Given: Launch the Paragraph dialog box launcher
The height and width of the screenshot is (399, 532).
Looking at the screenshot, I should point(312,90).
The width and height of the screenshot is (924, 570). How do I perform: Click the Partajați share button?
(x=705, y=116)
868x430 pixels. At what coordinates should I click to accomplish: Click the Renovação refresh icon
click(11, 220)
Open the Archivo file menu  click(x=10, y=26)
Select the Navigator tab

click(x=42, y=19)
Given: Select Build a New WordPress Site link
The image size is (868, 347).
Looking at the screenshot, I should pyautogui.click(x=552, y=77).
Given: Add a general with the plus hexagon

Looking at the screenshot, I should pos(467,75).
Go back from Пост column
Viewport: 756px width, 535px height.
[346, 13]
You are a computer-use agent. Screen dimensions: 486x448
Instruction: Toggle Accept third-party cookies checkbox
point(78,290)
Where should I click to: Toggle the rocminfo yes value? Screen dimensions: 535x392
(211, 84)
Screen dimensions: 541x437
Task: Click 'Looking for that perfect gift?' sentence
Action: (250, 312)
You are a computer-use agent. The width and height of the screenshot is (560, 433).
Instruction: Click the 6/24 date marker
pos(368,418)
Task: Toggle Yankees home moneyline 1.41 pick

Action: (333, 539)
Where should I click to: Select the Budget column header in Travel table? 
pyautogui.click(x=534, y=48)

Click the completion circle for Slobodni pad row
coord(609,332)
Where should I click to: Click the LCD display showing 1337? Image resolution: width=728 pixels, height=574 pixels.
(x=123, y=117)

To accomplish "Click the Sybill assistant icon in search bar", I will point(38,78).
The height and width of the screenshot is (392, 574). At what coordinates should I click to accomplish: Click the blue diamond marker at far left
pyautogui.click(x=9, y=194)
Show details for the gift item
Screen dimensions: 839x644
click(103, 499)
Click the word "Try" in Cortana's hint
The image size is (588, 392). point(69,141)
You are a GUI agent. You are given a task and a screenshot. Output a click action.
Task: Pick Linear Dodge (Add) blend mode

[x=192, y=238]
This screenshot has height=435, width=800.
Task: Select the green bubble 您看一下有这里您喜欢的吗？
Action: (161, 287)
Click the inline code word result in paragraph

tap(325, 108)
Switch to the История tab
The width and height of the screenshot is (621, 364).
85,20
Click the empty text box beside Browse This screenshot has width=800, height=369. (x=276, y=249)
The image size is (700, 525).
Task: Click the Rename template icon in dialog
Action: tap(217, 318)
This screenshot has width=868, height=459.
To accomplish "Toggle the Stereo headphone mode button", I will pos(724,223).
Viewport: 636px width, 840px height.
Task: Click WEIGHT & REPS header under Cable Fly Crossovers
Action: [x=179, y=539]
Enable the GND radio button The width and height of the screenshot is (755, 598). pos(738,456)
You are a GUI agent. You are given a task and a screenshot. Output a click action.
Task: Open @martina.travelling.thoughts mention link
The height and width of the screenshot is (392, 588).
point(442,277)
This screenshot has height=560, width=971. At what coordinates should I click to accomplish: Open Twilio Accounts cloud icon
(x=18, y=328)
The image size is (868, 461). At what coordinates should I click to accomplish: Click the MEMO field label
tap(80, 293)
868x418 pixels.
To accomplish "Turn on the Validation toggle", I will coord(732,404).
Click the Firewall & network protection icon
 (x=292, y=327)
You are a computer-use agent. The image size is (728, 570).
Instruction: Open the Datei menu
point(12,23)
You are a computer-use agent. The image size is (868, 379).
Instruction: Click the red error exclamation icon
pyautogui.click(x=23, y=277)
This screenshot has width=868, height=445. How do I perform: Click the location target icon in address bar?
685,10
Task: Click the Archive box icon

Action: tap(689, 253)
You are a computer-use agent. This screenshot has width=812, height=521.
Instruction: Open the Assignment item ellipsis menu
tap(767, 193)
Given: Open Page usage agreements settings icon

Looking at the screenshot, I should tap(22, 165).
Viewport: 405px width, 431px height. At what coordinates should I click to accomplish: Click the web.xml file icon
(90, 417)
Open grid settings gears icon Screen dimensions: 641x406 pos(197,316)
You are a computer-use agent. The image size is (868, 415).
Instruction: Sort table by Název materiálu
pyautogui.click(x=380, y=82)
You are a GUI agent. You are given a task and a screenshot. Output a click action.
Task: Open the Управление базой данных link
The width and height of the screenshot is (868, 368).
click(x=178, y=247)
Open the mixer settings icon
++++++++
WHAT TO PRODUCE: Write all of the records out exactly, including every line.

PROBLEM SOLUTION:
Given: Launch the Paragraph dialog box launcher
The height and width of the screenshot is (399, 532).
Looking at the screenshot, I should point(312,90).
The width and height of the screenshot is (924, 570). How do I perform: Click the Partajați share button?
(x=705, y=116)
868x430 pixels. At what coordinates should I click to accomplish: Click the Renovação refresh icon
click(11, 220)
Open the Archivo file menu  click(x=10, y=26)
Select the Navigator tab

click(x=42, y=19)
Given: Select Build a New WordPress Site link
The image size is (868, 347).
Looking at the screenshot, I should pyautogui.click(x=552, y=77).
Given: Add a general with the plus hexagon

Looking at the screenshot, I should pos(467,75).
Go back from Пост column
Viewport: 756px width, 535px height.
[346, 13]
You are a computer-use agent. Screen dimensions: 486x448
Instruction: Toggle Accept third-party cookies checkbox
point(78,290)
Where should I click to: Toggle the rocminfo yes value? Screen dimensions: 535x392
(211, 84)
Screen dimensions: 541x437
Task: Click 'Looking for that perfect gift?' sentence
Action: (250, 312)
You are a computer-use agent. The width and height of the screenshot is (560, 433).
Instruction: Click the 6/24 date marker
pos(368,418)
Task: Toggle Yankees home moneyline 1.41 pick

Action: (333, 539)
Where should I click to: Select the Budget column header in Travel table? 
pyautogui.click(x=534, y=48)

Click the completion circle for Slobodni pad row
coord(609,332)
Where should I click to: Click the LCD display showing 1337? Image resolution: width=728 pixels, height=574 pixels.
(x=123, y=117)

To accomplish "Click the Sybill assistant icon in search bar", I will point(38,78).
The height and width of the screenshot is (392, 574). At what coordinates should I click to accomplish: Click the blue diamond marker at far left
pyautogui.click(x=9, y=194)
Show details for the gift item
Screen dimensions: 839x644
click(103, 499)
Click the word "Try" in Cortana's hint
The image size is (588, 392). point(69,141)
You are a GUI agent. You are given a task and a screenshot. Output a click action.
Task: Pick Linear Dodge (Add) blend mode

[x=192, y=238]
This screenshot has height=435, width=800.
Task: Select the green bubble 您看一下有这里您喜欢的吗？
Action: (161, 287)
Click the inline code word result in paragraph

tap(325, 108)
Switch to the История tab
The width and height of the screenshot is (621, 364).
85,20
Click the empty text box beside Browse This screenshot has width=800, height=369. (x=276, y=249)
The image size is (700, 525).
Task: Click the Rename template icon in dialog
Action: tap(217, 318)
This screenshot has width=868, height=459.
To accomplish "Toggle the Stereo headphone mode button", I will pos(724,223).
Viewport: 636px width, 840px height.
Task: Click WEIGHT & REPS header under Cable Fly Crossovers
Action: [x=179, y=539]
Enable the GND radio button The width and height of the screenshot is (755, 598). pos(738,456)
You are a GUI agent. You are given a task and a screenshot. Output a click action.
Task: Open @martina.travelling.thoughts mention link
The height and width of the screenshot is (392, 588).
point(442,277)
This screenshot has height=560, width=971. At what coordinates should I click to accomplish: Open Twilio Accounts cloud icon
(x=18, y=328)
The image size is (868, 461). At what coordinates should I click to accomplish: Click the MEMO field label
tap(80, 293)
868x418 pixels.
To accomplish "Turn on the Validation toggle", I will coord(732,404).
Click the Firewall & network protection icon
 (x=292, y=327)
You are a computer-use agent. The image size is (728, 570).
Instruction: Open the Datei menu
point(12,23)
You are a computer-use agent. The image size is (868, 379).
Instruction: Click the red error exclamation icon
pyautogui.click(x=23, y=277)
This screenshot has width=868, height=445. How do I perform: Click the location target icon in address bar?
685,10
Task: Click the Archive box icon

Action: tap(689, 253)
You are a computer-use agent. This screenshot has width=812, height=521.
Instruction: Open the Assignment item ellipsis menu
tap(767, 193)
Given: Open Page usage agreements settings icon

Looking at the screenshot, I should tap(22, 165).
Viewport: 405px width, 431px height. At what coordinates should I click to accomplish: Click the web.xml file icon
(90, 417)
Open grid settings gears icon Screen dimensions: 641x406 pos(197,316)
You are a computer-use agent. The image size is (868, 415).
Instruction: Sort table by Název materiálu
pyautogui.click(x=380, y=82)
You are a GUI agent. You are given a task and a screenshot. Output a click action.
Task: Open the Управление базой данных link
The width and height of the screenshot is (868, 368).
click(x=178, y=247)
Open the mixer settings icon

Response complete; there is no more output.